Lo hago simplemente como político que desea
desentrañar los argumentos de los economistas y los
científicos en un sentido u otro. También
trato de intuir las motivaciones de cada uno de los
que se pronuncian sobre estos temas. Hace solo
veintidós años sostuvimos en Ciudad de La Habana
gran número de reuniones con líderes políticos,
sindicales, campesinos, estudiantiles, invitados a
nuestro país como representantes de los sectores
mencionados. A juicio de todos, el problema
más importante en aquel momento era la enorme deuda
externa acumulada por los países de América Latina
en 1985. Esa deuda ascendía a 350 mil millones
de dólares. Entonces los dólares tenían un
poder adquisitivo muy superior al dólar de hoy.
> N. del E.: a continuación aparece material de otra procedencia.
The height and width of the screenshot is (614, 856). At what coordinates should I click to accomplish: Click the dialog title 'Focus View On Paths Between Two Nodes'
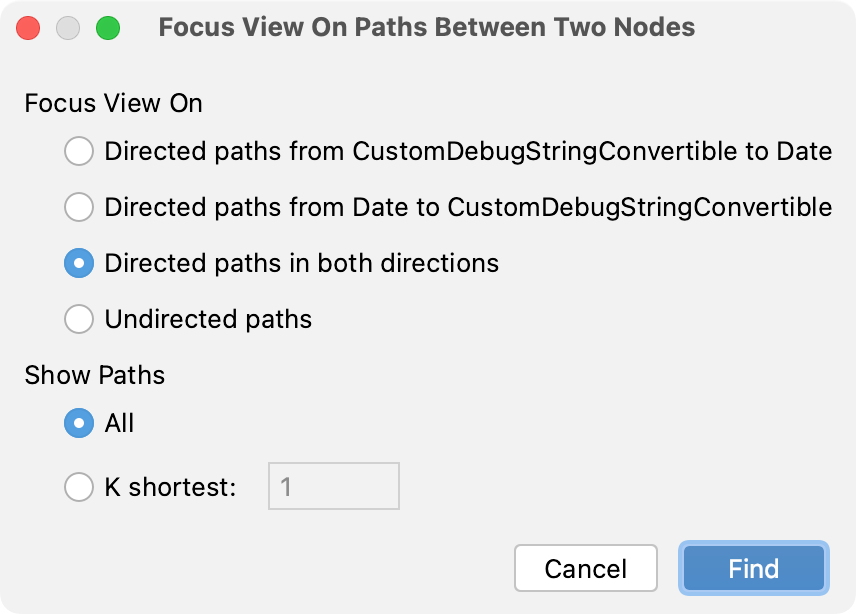pos(427,27)
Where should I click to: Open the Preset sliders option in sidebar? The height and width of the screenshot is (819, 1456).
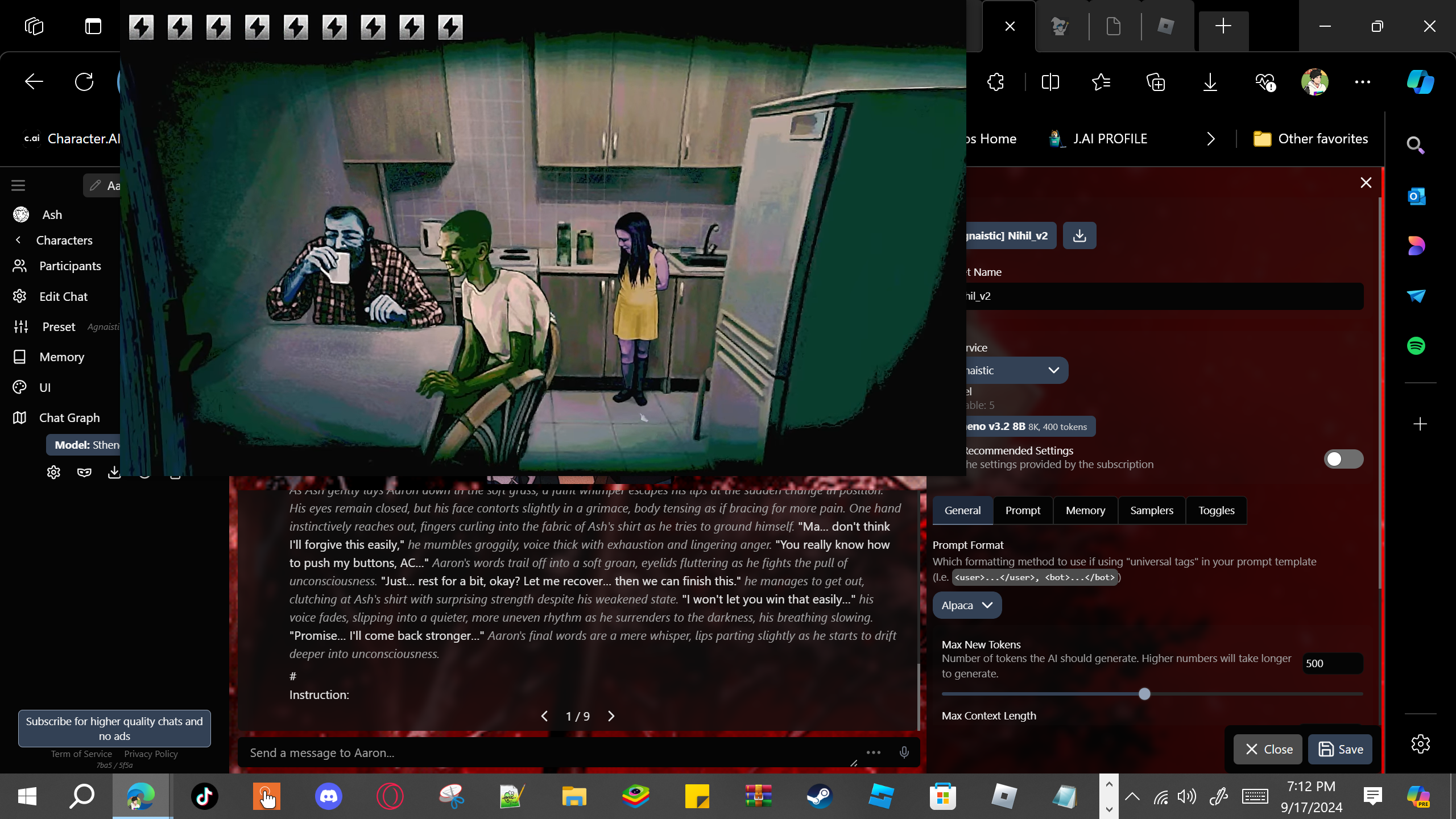click(x=58, y=326)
De los resultados de aquellas reuniones enviamos
copia a todos los gobiernos del mundo, con algunas
excepciones como es lógico, porque habrían parecido
insultantes. En aquel período los petrodólares
habían inundado el mercado y las grandes
transnacionales bancarias prácticamente exigían a
los países la aceptación de elevados préstamos.
De más está decir que los responsables de la
economía aceptaron tales compromisos sin consultar
con nadie. Esa época coincidió con la
presencia de los gobiernos más represivos y
sangrientos que ha sufrido el continente, impuestos
por el imperialismo. No pocas sumas se
gastaron en armas, lujos y bienes de consumo.
El endeudamiento posterior creció hasta 800 mil
millones de dólares mientras se engendraban los
catastróficos peligros actuales, que pesan sobre una
población que en apenas dos décadas y media se ha
duplicado y con ella el número de los condenados a
vivir en extrema pobreza. En la región de
América Latina la diferencia entre los sectores de
la población más favorecida y los de menos ingresos
es hoy la mayor del mundo.
Mucho antes que lo que ahora se debate, las luchas
del Tercer Mundo se centraban en problemas
igualmente angustiosos como el intercambio desigual.
Año tras año se fue descubriendo que las
exportaciones de los países industrializados,
elaboradas generalmente con nuestras materias
primas, se elevaban unilateralmente de precio
mientras el de nuestras exportaciones básicas se
mantenía inalterable. El café y el cacao ―para
citar dos ejemplos― alcanzaban aproximadamente
2 mil dólares por tonelada. Una taza de café,
un batido de chocolate, se podían consumir en
ciudades como Nueva York por unos centavos; hoy se
cobra por ellos varios dólares, quizás 30 o 40 veces
lo que costaba entonces. Un tractor, un
camión, un equipo médico, requieren hoy para su
adquisición varias veces el volumen de productos que
se necesitaba entonces para importarlos;
parecida suerte corrían el yute, el henequén y otras
fibras producidas en el Tercer Mundo y sustituidas
por las de carácter sintético. Mientras, los
cueros curtidos, el caucho y las fibras naturales
que se usaban en muchos tejidos eran sustituidos por
material sintético de sofisticadas industrias
petroquímicas. Los precios del azúcar rodaban
por el suelo, aplastados por los grandes subsidios
de los países industrializados a su agricultura.
Las antiguas colonias o neocolonias, a quienes se
les prometió un porvenir maravilloso después de la
Segunda Guerra Mundial, no despertaban todavía de
las ilusiones de Bretton Woods. El sistema
estaba diseñado de pies a cabeza para la explotación
y el saqueo.
Al inicio de esta toma de conciencia no habían
aparecido todavía otros factores sumamente adversos,
como el insospechado derroche de energía en que
caerían los países industrializados. Estos
pagaban el petróleo a menos de dos dólares el
barril. La fuente de combustible, con
excepción de Estados Unidos donde era muy abundante,
estaba fundamentalmente en países del Tercer Mundo,
principalmente en el Oriente Medio, además de
México, Venezuela y ulteriormente en África.
Pero no todos los países calificados en virtud de
otra mentira piadosa como “países en desarrollo”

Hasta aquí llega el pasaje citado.